THE EXERCISE:
Tally the lines in the entries below that contain the string "Click" with that exact capitalization. Reply with the number alone.

RECORDS PROVIDED:
[Start]
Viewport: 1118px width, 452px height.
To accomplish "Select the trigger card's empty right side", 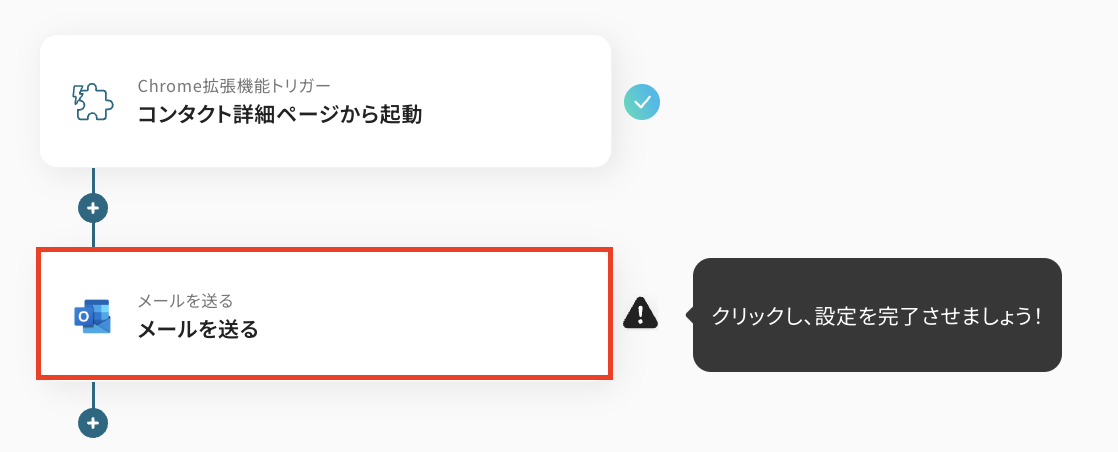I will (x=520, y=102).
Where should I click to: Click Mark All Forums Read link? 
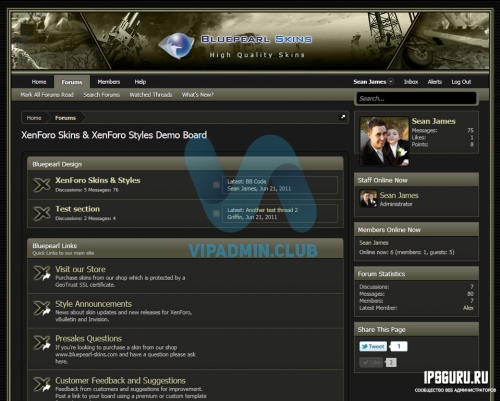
[End]
[Start]
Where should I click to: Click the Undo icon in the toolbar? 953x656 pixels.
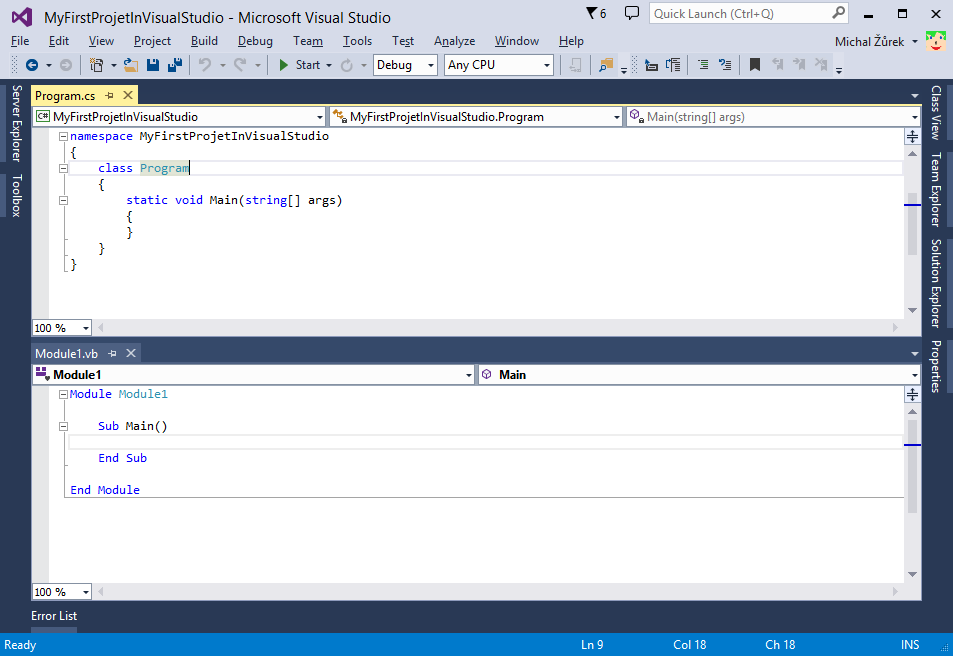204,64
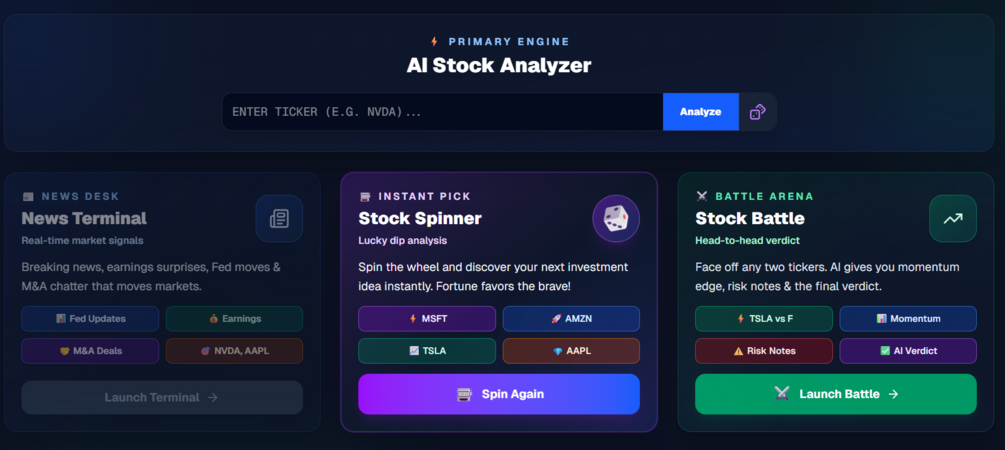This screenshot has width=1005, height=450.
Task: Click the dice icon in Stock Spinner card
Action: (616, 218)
[End]
RESULT OF THIS TASK:
3